> [EXTRACT PROVIDED]:
PROGRESS REPORT: AOSC OS, "MELTDOWN" AND "SPECTRE"

JANUARY 25, 2018

Most good programmers do programming not because they expect to get paid or get adulation by the public, but because it is fun to program. – Linus Torvalds

Since our last progress report, the following progress has been accomplished in our effort to mitigate the “Meltdown” and “Spectre” vulnerabilities for our users:

  • Browsers. Chromium and Google Chrome 64 (64.0.3282.119), containing fixes for Spectre vulnerabilities, has been made available as a security update.
  • Virtualisation. VirtualBox 5.2.6, containing a fix for CVE-2017-5715, a variant of the Spectre vulnerabilities, has been made available as a security update.
  • Intel Microcode version 20180108 has been made available as a security update, however, it is warned by Intel that this update could lead to “unexpected reboots” on certain devices. We have decided to provide this update anyway, to make sure maximum patch availability for our users - though if you are encountering issues with this package, please uninstall intel-ucode. On the other hand, if you haven’t installed this package yet, please do so - though it should install automatically if you have boot-base installed.

> [STUDY MATERIAL]:
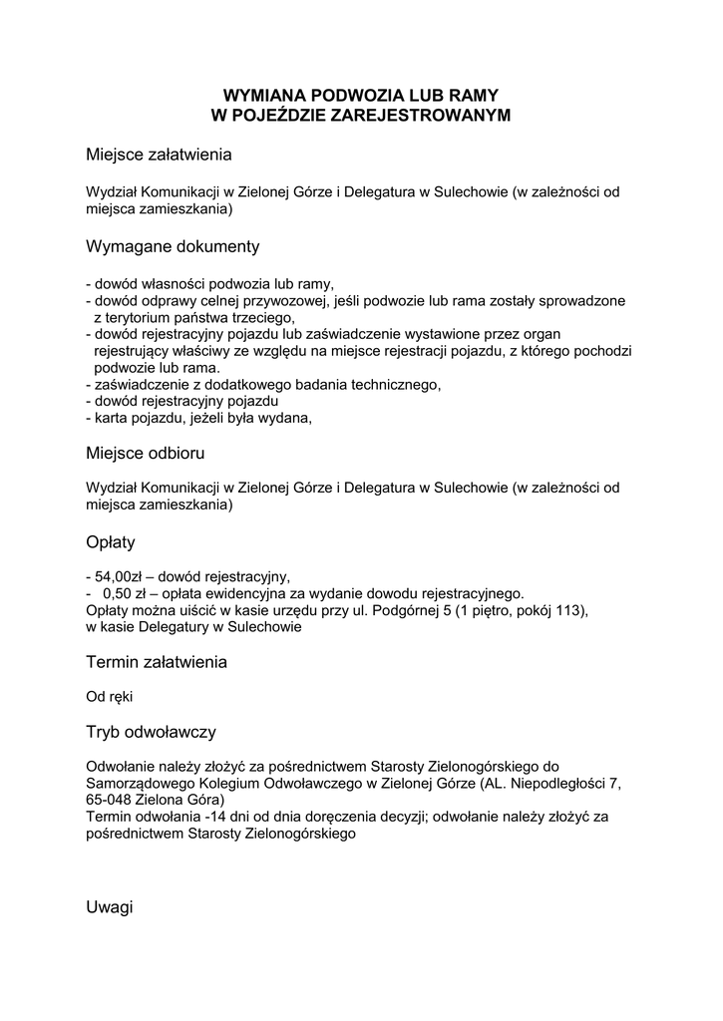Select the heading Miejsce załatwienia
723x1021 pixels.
tap(159, 156)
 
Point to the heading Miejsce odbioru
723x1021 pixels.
tap(145, 453)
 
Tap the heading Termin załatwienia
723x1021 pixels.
tap(156, 662)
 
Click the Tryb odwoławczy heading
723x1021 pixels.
tap(151, 732)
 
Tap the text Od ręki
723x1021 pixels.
tap(109, 697)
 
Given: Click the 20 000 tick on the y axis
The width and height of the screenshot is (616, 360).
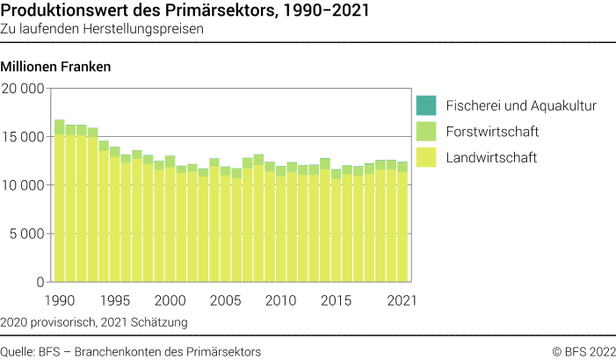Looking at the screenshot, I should (23, 89).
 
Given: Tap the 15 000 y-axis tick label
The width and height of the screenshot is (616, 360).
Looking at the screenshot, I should (23, 137).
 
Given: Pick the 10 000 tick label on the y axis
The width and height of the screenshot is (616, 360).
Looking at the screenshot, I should (23, 185).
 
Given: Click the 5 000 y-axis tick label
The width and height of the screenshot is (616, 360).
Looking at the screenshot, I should (26, 234).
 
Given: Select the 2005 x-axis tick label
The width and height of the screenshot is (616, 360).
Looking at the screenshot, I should (226, 299).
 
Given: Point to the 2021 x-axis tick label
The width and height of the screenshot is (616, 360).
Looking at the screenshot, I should (401, 299).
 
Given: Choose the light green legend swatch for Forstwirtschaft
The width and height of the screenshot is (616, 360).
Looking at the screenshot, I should (425, 132).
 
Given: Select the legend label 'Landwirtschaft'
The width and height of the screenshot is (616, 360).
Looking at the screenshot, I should (491, 158).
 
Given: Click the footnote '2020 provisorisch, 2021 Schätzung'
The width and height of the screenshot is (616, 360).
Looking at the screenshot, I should (95, 322).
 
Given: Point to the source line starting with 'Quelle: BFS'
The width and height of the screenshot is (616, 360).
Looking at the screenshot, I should (132, 351).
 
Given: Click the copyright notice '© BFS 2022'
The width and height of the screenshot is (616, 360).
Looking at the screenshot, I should (583, 351).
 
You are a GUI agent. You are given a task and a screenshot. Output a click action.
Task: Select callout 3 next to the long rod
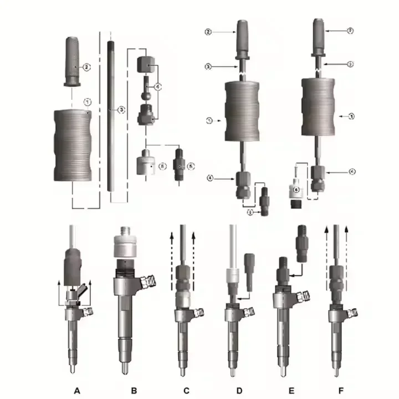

> [WORK INSTRUCTION]:
Answer these questions from the progress report:
1. What version number of Chromium and Google Chrome 64 was released as a security update?
2. Which CVE is fixed by VirtualBox 5.2.6?
3. Which package should users uninstall if they run into issues with the Intel Microcode update?

> [REPLY]:
1. 64.0.3282.119
2. CVE-2017-5715
3. intel-ucode